Records for processing
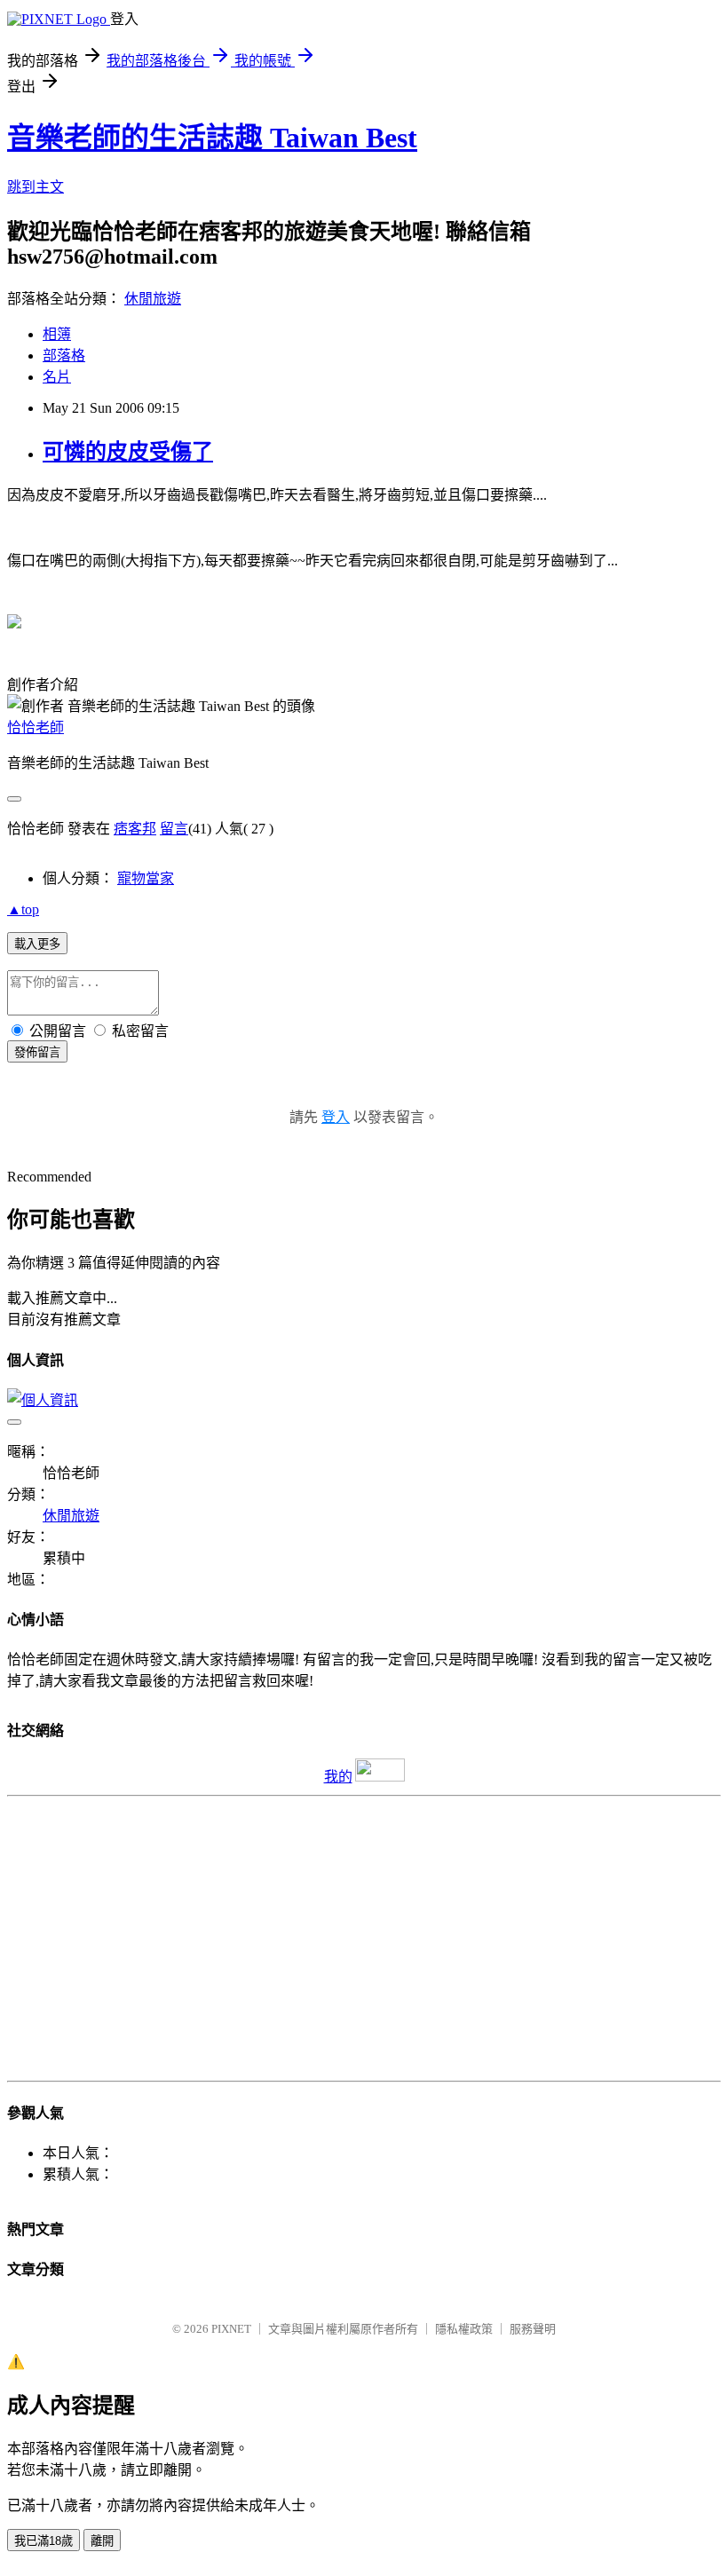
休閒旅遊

* * *

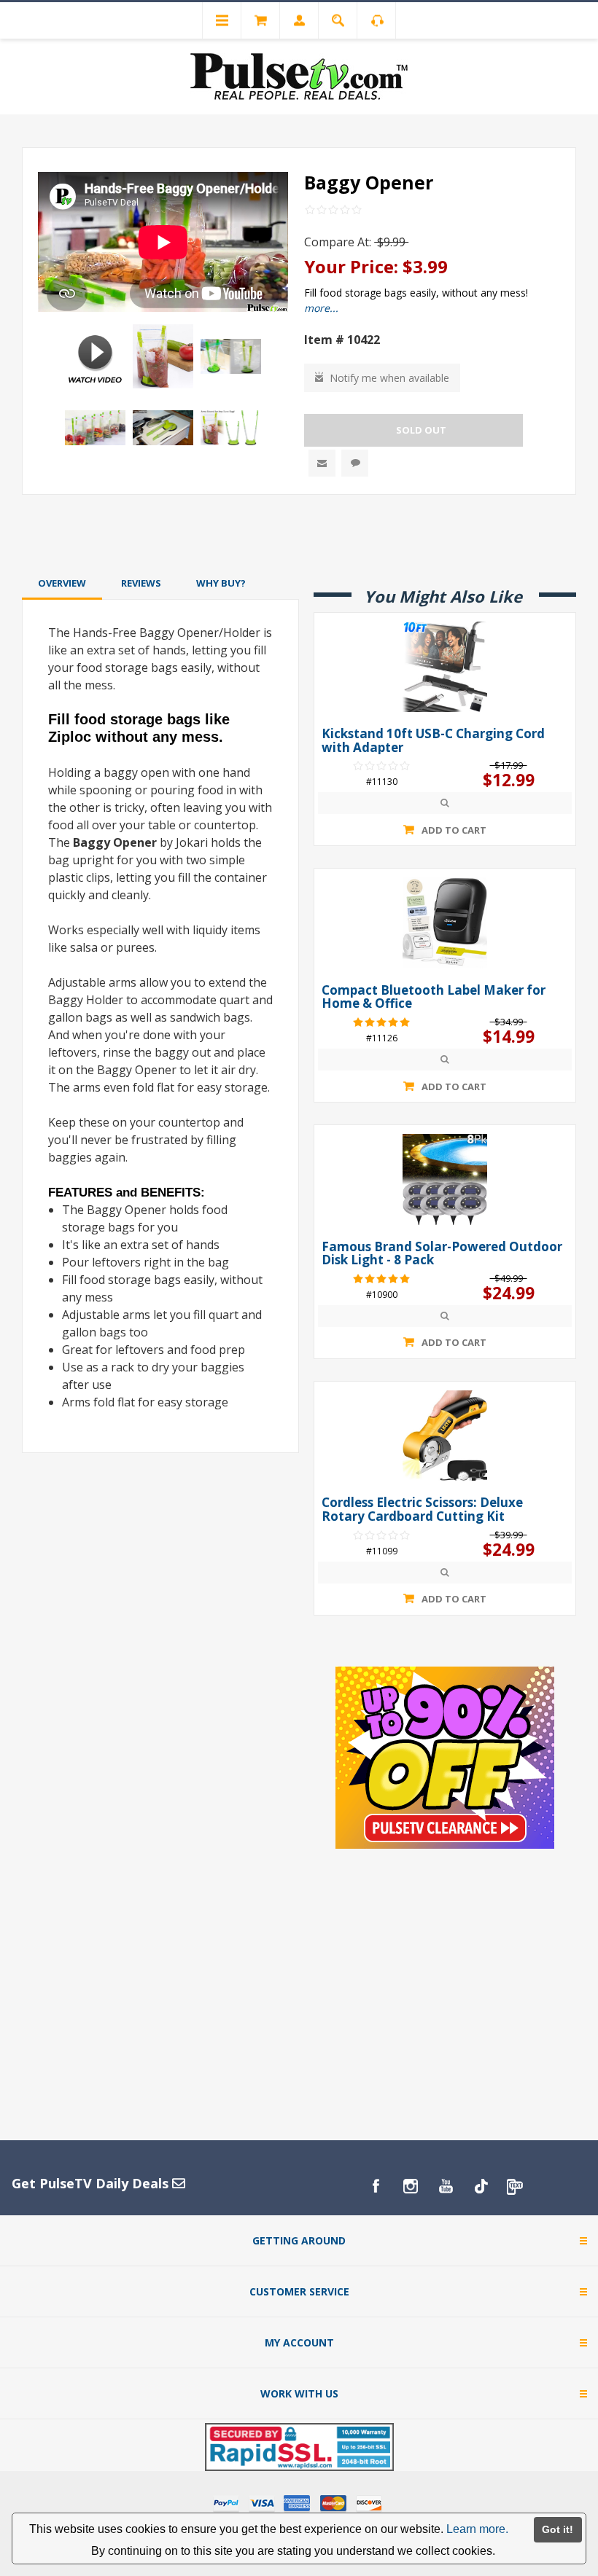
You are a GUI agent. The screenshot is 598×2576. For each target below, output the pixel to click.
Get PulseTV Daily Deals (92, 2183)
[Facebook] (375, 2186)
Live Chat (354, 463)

Directions for this task
Retype exactly the lines above, from the one with "You are a GUI" through the one with "Live Chat (354, 463)", inclusive.

Result
You are a GUI agent. The screenshot is 598×2576. For each target below, output the pixel to click.
Get PulseTV Daily Deals (92, 2183)
[Facebook] (375, 2186)
Live Chat (354, 463)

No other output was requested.